[Data items]
···
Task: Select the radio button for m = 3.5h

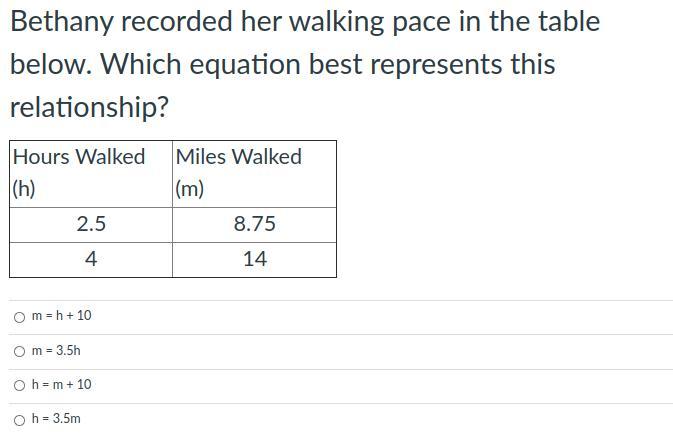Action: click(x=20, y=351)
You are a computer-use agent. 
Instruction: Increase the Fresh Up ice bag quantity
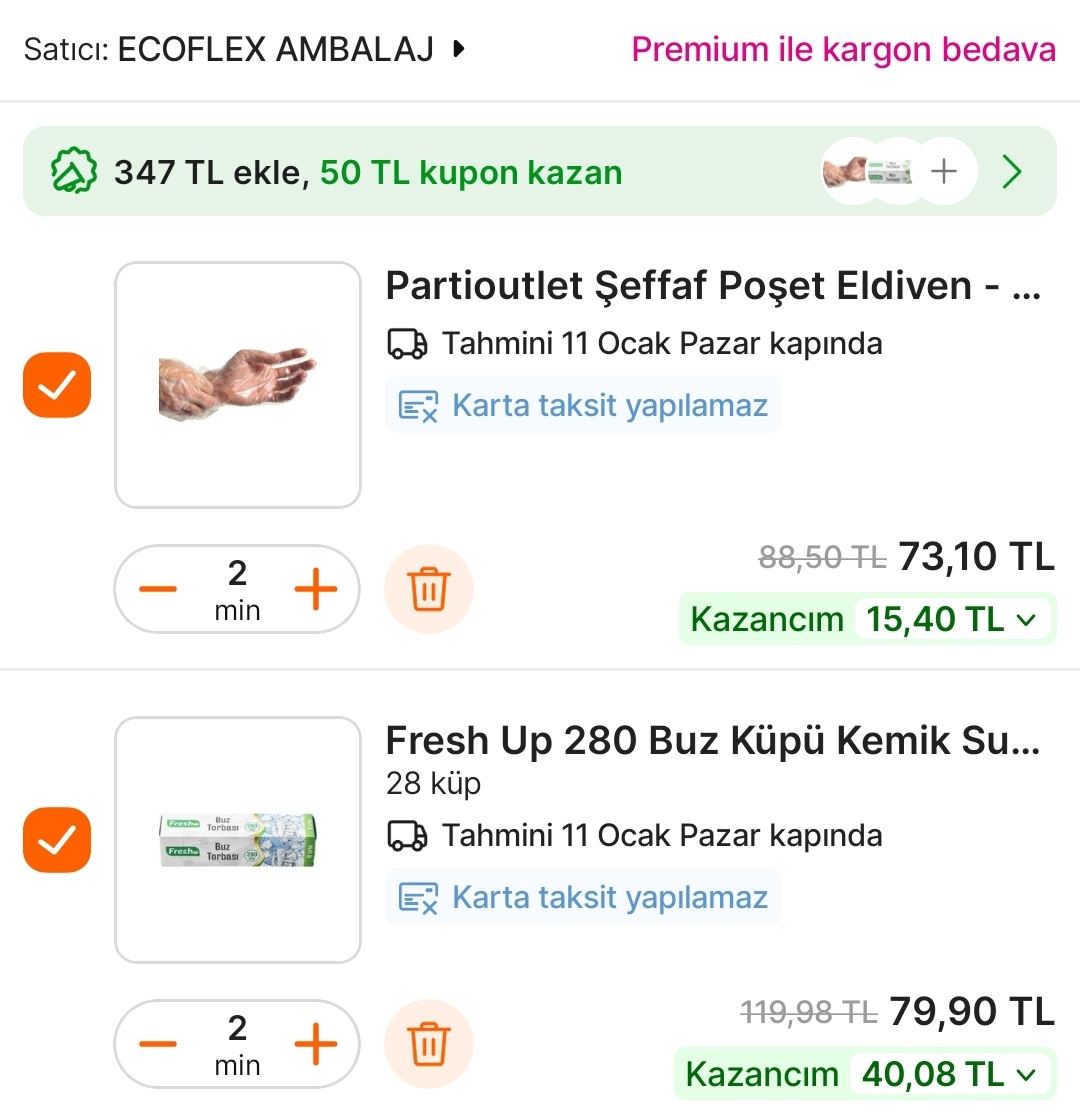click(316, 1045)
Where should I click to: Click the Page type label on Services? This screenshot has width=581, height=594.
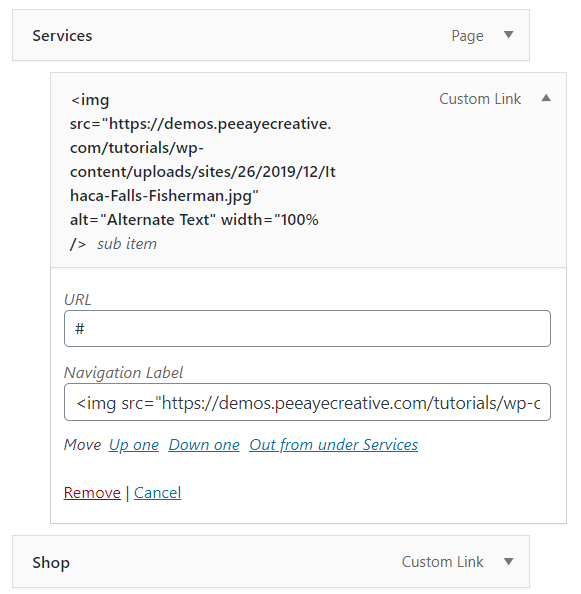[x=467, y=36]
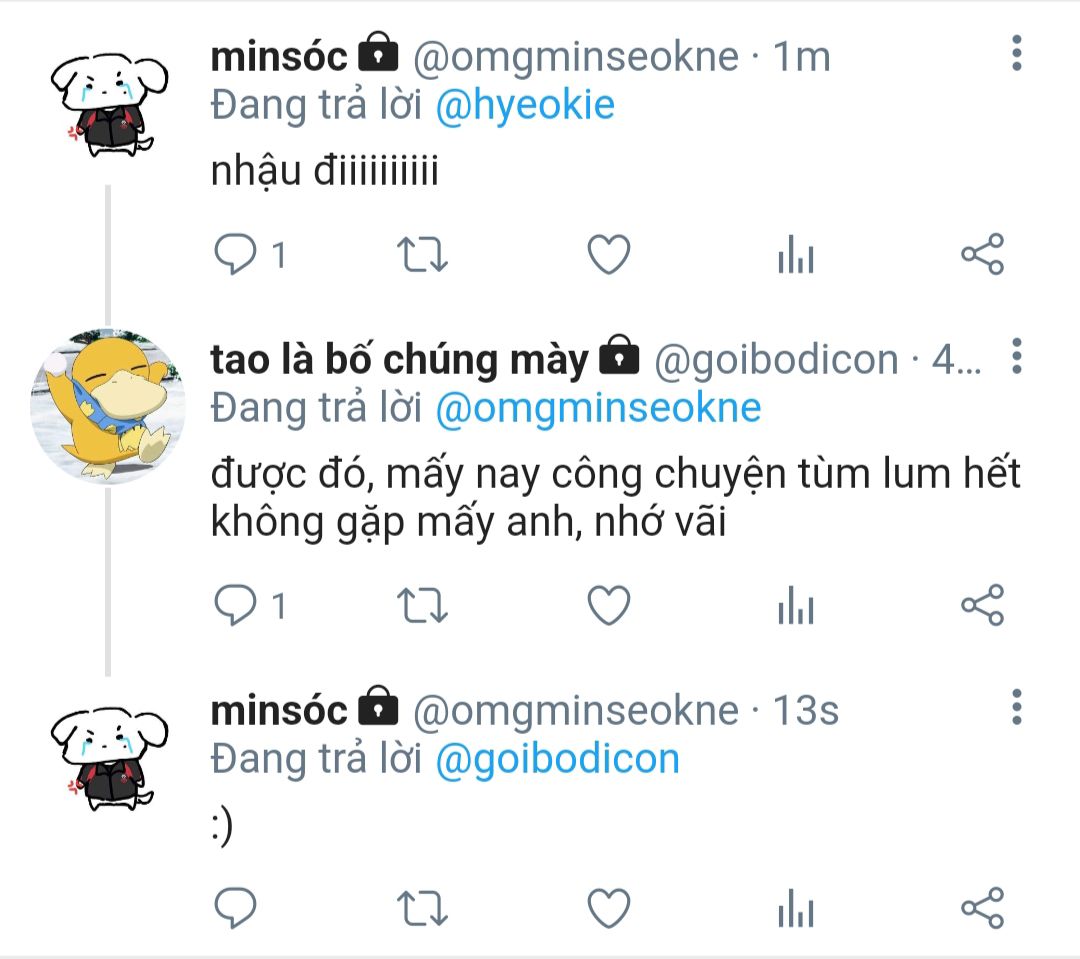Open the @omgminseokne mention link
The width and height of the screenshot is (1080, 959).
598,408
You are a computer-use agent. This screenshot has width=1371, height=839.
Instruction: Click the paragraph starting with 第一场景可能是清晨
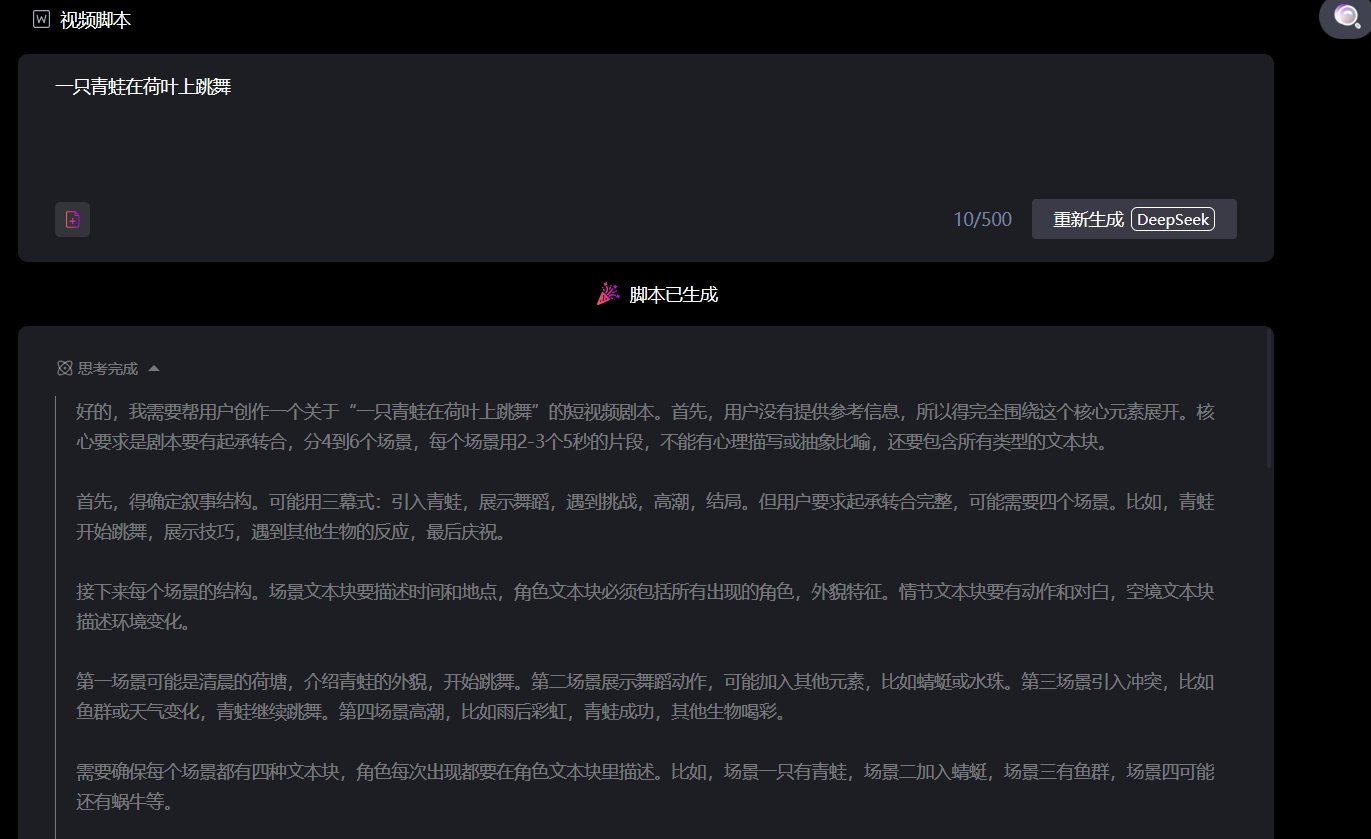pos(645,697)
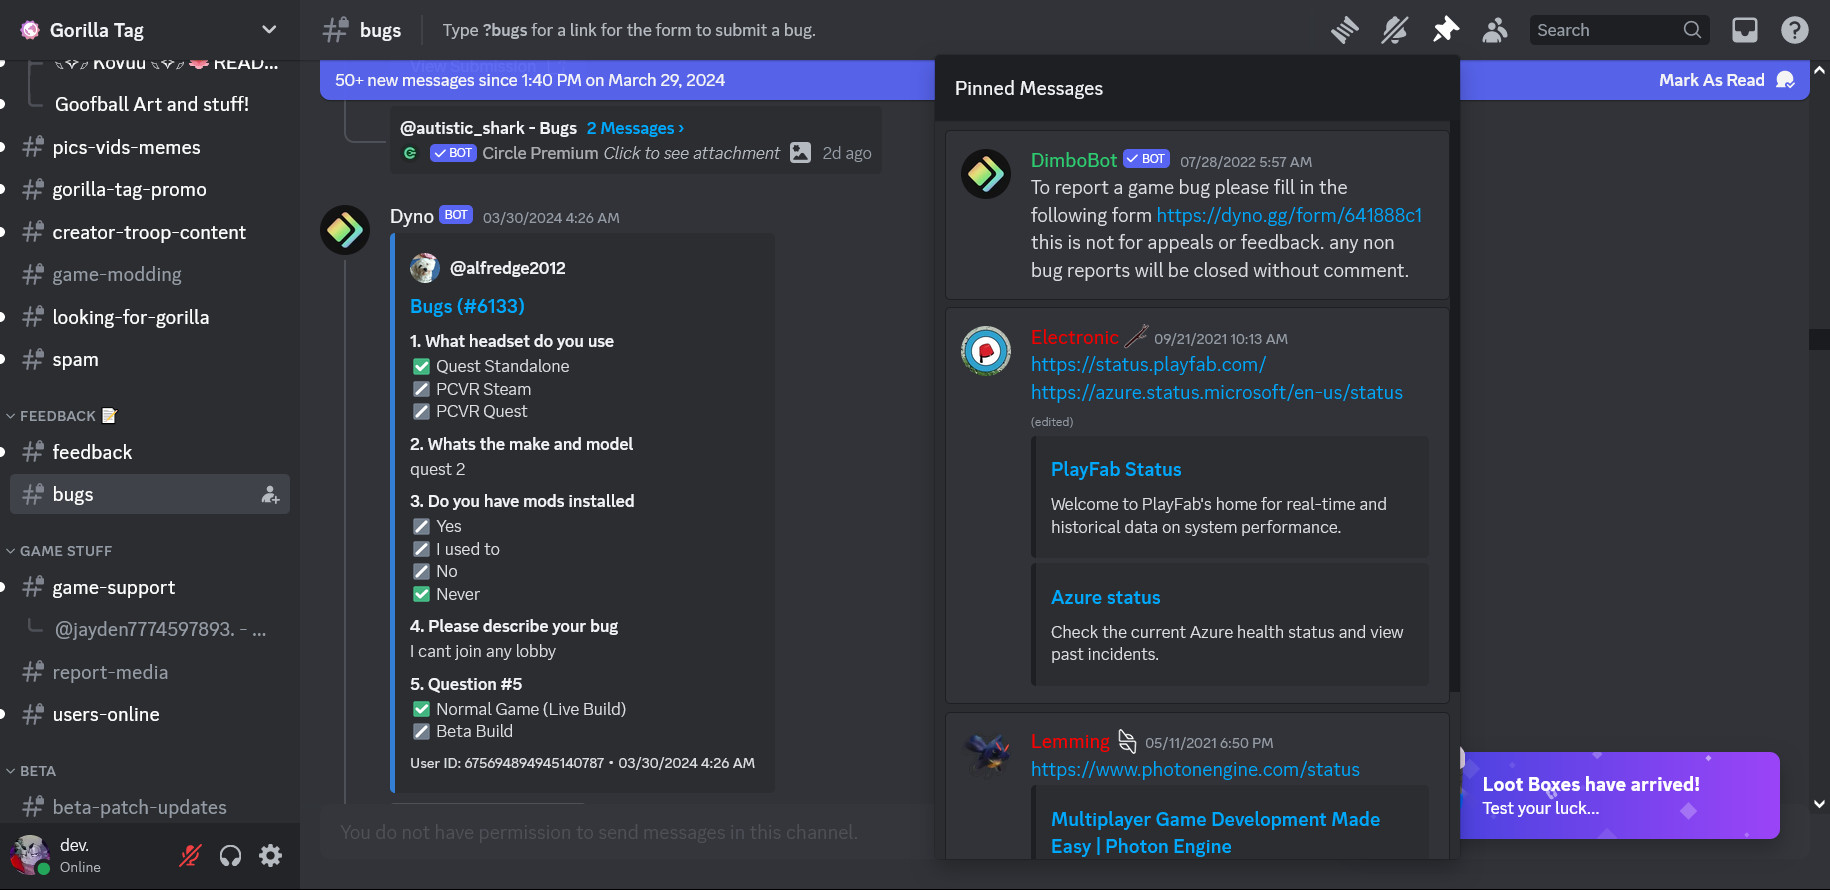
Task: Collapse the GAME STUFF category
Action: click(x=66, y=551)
···
### Goal of the exercise
Would you retype the lines from the line containing "Where should I" to the final line of the entries above, exactly as given and without pictures?

### Answer for this exercise
Where should I click to: Click the Page type label on Services? This screenshot has width=581, height=594.
[x=467, y=36]
Open the @omgminseokne mention link
The width and height of the screenshot is (1080, 959).
598,408
You are a computer-use agent. This screenshot has width=1371, height=839.
Instruction: Click the paragraph starting with 第一场景可能是清晨
pos(645,697)
Task: Collapse the GAME STUFF category
Action: click(x=66, y=551)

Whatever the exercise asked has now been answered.